L’étranger se met à parler.
-Mon nom est Mondawmin. Je suis un messager du grand esprit. Je viens t’annoncer ceci : tu ne seras jamais ni un guerrier, ni un sorcier. Mais tu peux vivre plus utilement que les guerriers et les sorciers. Je détiens un secret que tu peux m‘arracher si tu acceptes de me combattre.
Mondawmin dit ces mots à voix calme et sourit. Wunzi se lève. Ses jambes sont faibles. Il se sent fiévreux. La tête dans les épaules, il dit :
-Puisqu’il le faut battons nous !
L’étrange messager se lève aussi. Ils s’empoignent dans la hutte de branches, chacun essaie de renverser l’autre. Wunzi serre les dents et s’accroche à son manteau de plumes, ses jambes tremblent, de toutes ses forces, il lutte, le ventre creux.
Enfin Mondawmin recule d’un pas, il prends Wunzi aux poignets et dit :
-C’est assez pour aujourd’hui. Demain je reviendrai.
Wunzi tombe à genoux haletant. Il reprend son souffle à grand peine. Quand il relève la tête, l’étranger a disparu.
Le lendemain, à l’aube, Wunzi attend debout sur le seuil de la hutte l’homme vêtu de plumes et coiffé de feuillage. Il arrive par la plaine, sans un mot, il lui saute dessus. Le jeune indien se sent plus faible que la veille, mais plus furieux et dur de coeur, il se bat jusqu’à l’épuisement. A l’instant où il va tombé évanoui dans l’herbe, Mondawmin le retient par les cheveux et lui dit impassible :
-Demain, nous combattrons pour la dernière fois. Alors mon fils tu devras me tuer. Maintenant écoute : quand je serai mort, tu me déshabilleras et tu m’enterreras. Tu me laisseras reposer en terre. Tu viendras de temps en temps nettoyer ma tombe. Qu’aucune herbe ne pousse sur mon corps enterré. Alors quand le temps sera venu je renaîtrai.

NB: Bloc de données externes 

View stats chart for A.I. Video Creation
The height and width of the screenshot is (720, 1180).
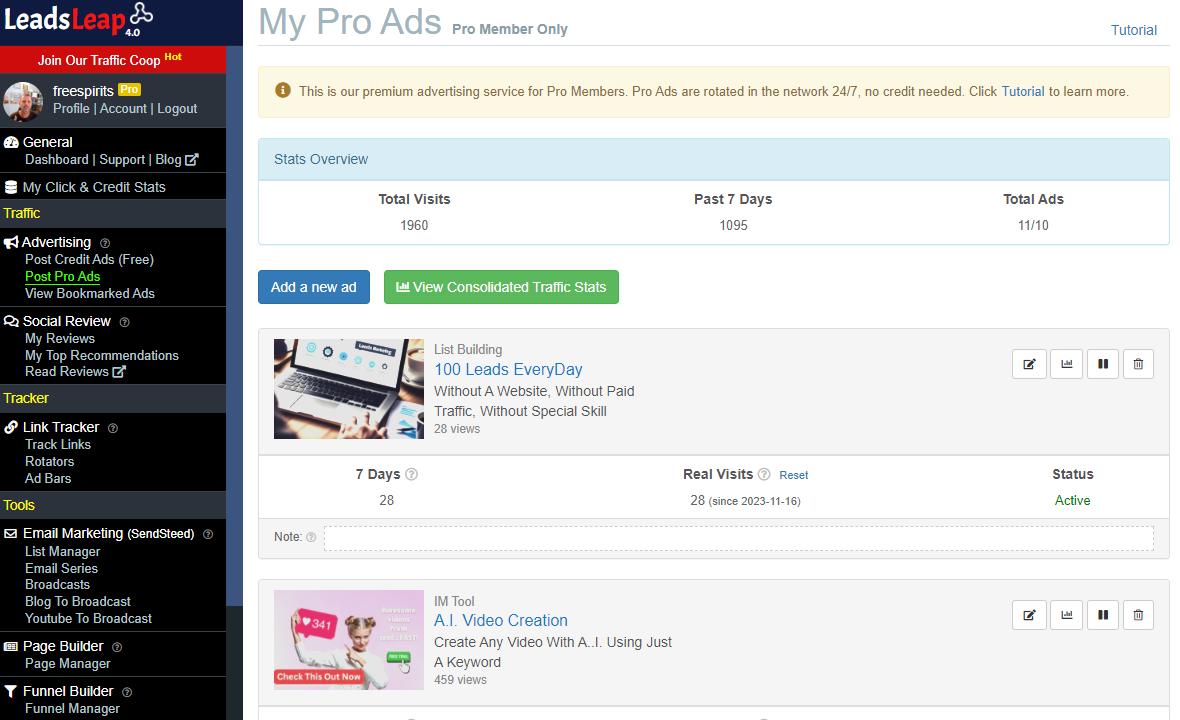point(1066,615)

Ainsi parle le messager du grand esprit. Puis, immobile, il devient éblouissant comme le soleil et disparaît.
Le lendemain matin, voilà six jours que jeune indien n’a ni mangé, ni bu. Debout devant la porte de sa hutte, il voit trembler les arbres lointains et l’horizon comme un mirage. Sa tête tourne, il s’avance en titubant sur la plaine. Alors tout à coup, le messager du grand esprit apparaît devant lui comme s’il était soudain sorti de terre. Il sourit comme au premier jour, son sourire est chaleureux et bon. Il ouvre les bras, Wunzi aussi, et les voilà qu’ils s’embrassent comme père et fils depuis longtemps séparés.
Wunzi en pleurant serre Modawmin très fort, aussi fort qu’il le peut et bientôt les bras de l’homme au manteau à plumes tombent inertes le long de son corps, sa tête se renverse en arrière, ses yeux se ferment et il meure ainsi.
Alors Wunzi s’agenouille et couche dans l’herbe le messager céleste. Il le déshabille, creuse une fosse et l’enterre. Puis il rentre chez lui et mange enfin après 7 jours de jeûne.
Passent les semaines, le printemps, puis l’été. Wunzi vient de temps en temps nettoyer la tombe de Mondawmin, le messager. Au premier jour de l’automne, il découvre une plante qu’il n’a jamais vue, une plante aux longues feuilles exactement semblables à celles que l’homme au manteau à plumes portait sur sa tête.
Ces feuilles enveloppent un épi luisant, doré, Wunzi se penche et le prends dans les mains, délicatement :
-Mondawmin revient au monde, dit-il simplement.
Wunzi, l’enfant indien pacifique et pauvre regarde émerveillé, cette plante nouvelle que personne n’a jamais vue encore : le premier plant de maïs qui fut ainsi donné aux hommes.